The company I work for, Bauer Consumer Media, is one of the few media brand owners to sell its own mobile advertising, at least in the UK.
We can do this because we have long term excellent relationships with key operators. Our brands include FHM, Grazia, Heat, Motorcycle News, Angling Times, Mother & Baby, Your Horse, Zoo, etc.
In mobile our best known brand is Eyevibe – the video mobile social network which operates across 3, 02 and Vodafone in the UK.
Selling our own advertising reveals two significant truths for us:
1. A lot of people still don’t know where to start if they want to place an ad on mobile.
Is it with the operator, the agency, the media property, the handset maker even. So just to be clear: If you want to place an ad on any of our properties come and speak to us!
2. We’ve learned a bit more about the scale of the opportunity than most media owners. And right now, that opportunity is small.

  • Slide 3
What that means is that while I’ve been asked to talk about ‘exploiting mobile social networking and user generated content to deliver highly targeted mobile advertising’ the reality at present is that none of us have big enough pies for media buyers to trouble themselves with slicing up.
At the moment we are stuck with selling our services, and the eyeballs gathered by whatever community features we deploy.

  • Slide four
Eyevibe has 350K unique users a month generating 28m page impressions each month.
That may sound impressive, and in mobile internet terms, it is. But it’s not enough to start dicing and slicing for the average media buyer.
We know for example that our core age group on eyevibe is 18-25. 18-25 year olds who are heavy users of mobile internet are a pretty focused group right now. That’s focus enough to offer advertisers without going too much further.
  • Slide five:
One current example: Doritos is carrying out a mobile advertising trial with Bauer. The five shortlisted entries to its £2.5m 'You make it, we play it' competition are being shown as post-roll ads on not only eyevibe but also on Empire and FHM’s mobile sites. They are targeting 18-24 year olds. Users are asked to vote for their favourite and the ad will be aired on TV during the UEFA European Championships.
  • Slide six
Mobile is playing its role in an integrated campaign and one in which the planners have identified mobile as having high penetration among the 18-25 age group.
Targeting broad channels within a mobile social network, rather than tightly targeting individuals within it may be the best fit for today’s media buyer. In fact that’s an approach we are working on with eyevibe – the sponsorship of channels.
In short, it is too early to be deploying highly targeted advertising on mobile..
  • Slide seven
Why is this? Because we are not at internet scale yet – or anywhere near it. It’s more like the mid 90s on the internet. And remember, Google adsense didn't emerge until there was already a good deal of advertising volume on the internet. Ubiquity first, targeting second.
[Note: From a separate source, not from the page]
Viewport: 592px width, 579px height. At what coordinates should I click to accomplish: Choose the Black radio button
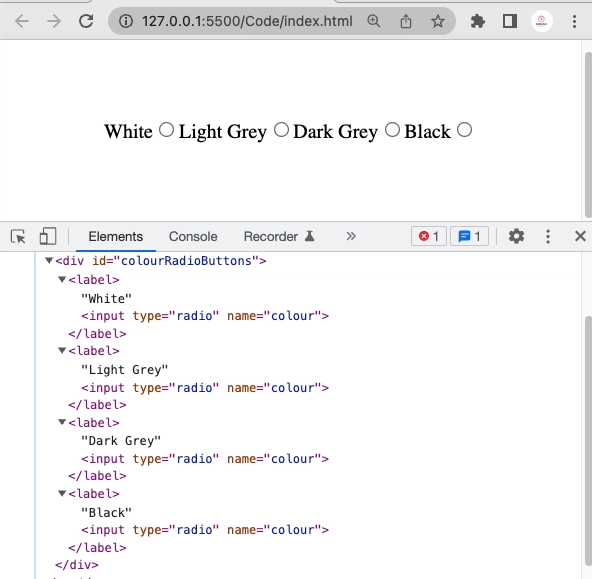click(x=464, y=130)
We are not yet at that volume and your business plans for the short to medium term must take account of this.
Pains me to say it, but it's important to understand the reality of now before examining how value will be created in the near future.
  • Slide eight
Now, all that said, scale is coming. Only a fool will think otherwise. Flat rate data is becoming ubiquitous, 3G footprint is expanding, emerging nations are going to mobile first adding billions to those online, search is improving, walled gardens are coming down.
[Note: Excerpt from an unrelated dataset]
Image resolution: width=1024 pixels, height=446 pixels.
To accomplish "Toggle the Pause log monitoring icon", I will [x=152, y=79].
So no wonder Google’s Eric Schmidt now predicts more ad revenues from mobile internet than fixed line in a few short years.
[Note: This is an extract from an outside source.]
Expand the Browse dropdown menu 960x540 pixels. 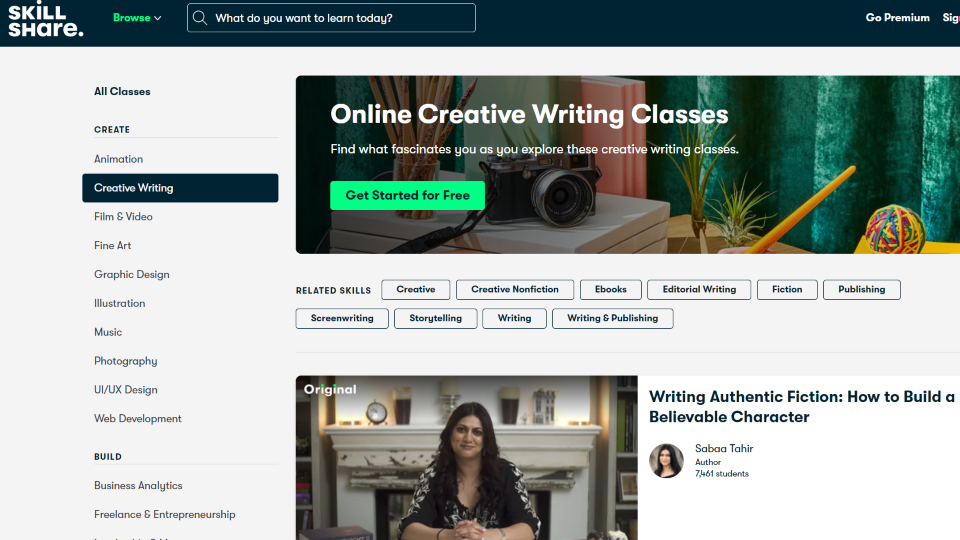(x=137, y=18)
What I'm going to talk about speaks perhaps to the understanding google has arrived at. Google are focused on services – where ads and content meet. They also see a new slicing and dicing niche emerging from location based services.
When we reach scale then we have the possibility to create more value with real relevance. Ads have the opportunity of moving from interruption to engagement – from lowest common denominator to being focusedm useful content for the user.
  • Slide nine
So with that in mind, let’s return to that question ‘Unleashing the power of the user: Exploiting Mobile Social Networking and User Generated Content to Deliver Highly Targeted Mobile Advertising.

Is it right to lump these together? Perhaps not. Here’s why.
  • Slide 10:
I think there are two kinds of user generated content models:
broadcast and total communities.
Youtube and wikipedia and our own eyevibe are great examples of UGC-powered broadcast models.
1% of users contribute. 99% consume.
Let me be clear. This is not a bad thing. The 99% now have something they want to consume, created by that busy 1%. It didn't exist before. It's been carved from that cognitive surplus that Clay Shirky introduced us to. New value has been created.
It’s actually a very good thing if you’re an advertiser of the old school. Youtube, for example has some videos which have been viewed by 1m plus. That’s an audience – and it’s one in consumption mode.
  • Slide 11
What they are consuming is content. And if your advertising model functions in a content way you have opportunities for success. In simple terms: music video to promote sales of tickets, downloads etc, discount vouchers to promote sales of products, wallpapers to promote fan affinities etc.
Users in these worlds soon spot straight-forward 30 second spots though – and turn on them. Yes they are ready to consume content on youtube, but not to be spun at.
  • Slide 12
Simple ad models we are familiar with such as pre-roll etc have a better chance of success if users are receiving something in exchange – your download is free if you watch this ad, for example, seems a reasonable bargain. Just make sure the ad is relevant to the content if you don’t want those eyeballs to simply turn away…
Consuming your ad as a part of their selected experience can work.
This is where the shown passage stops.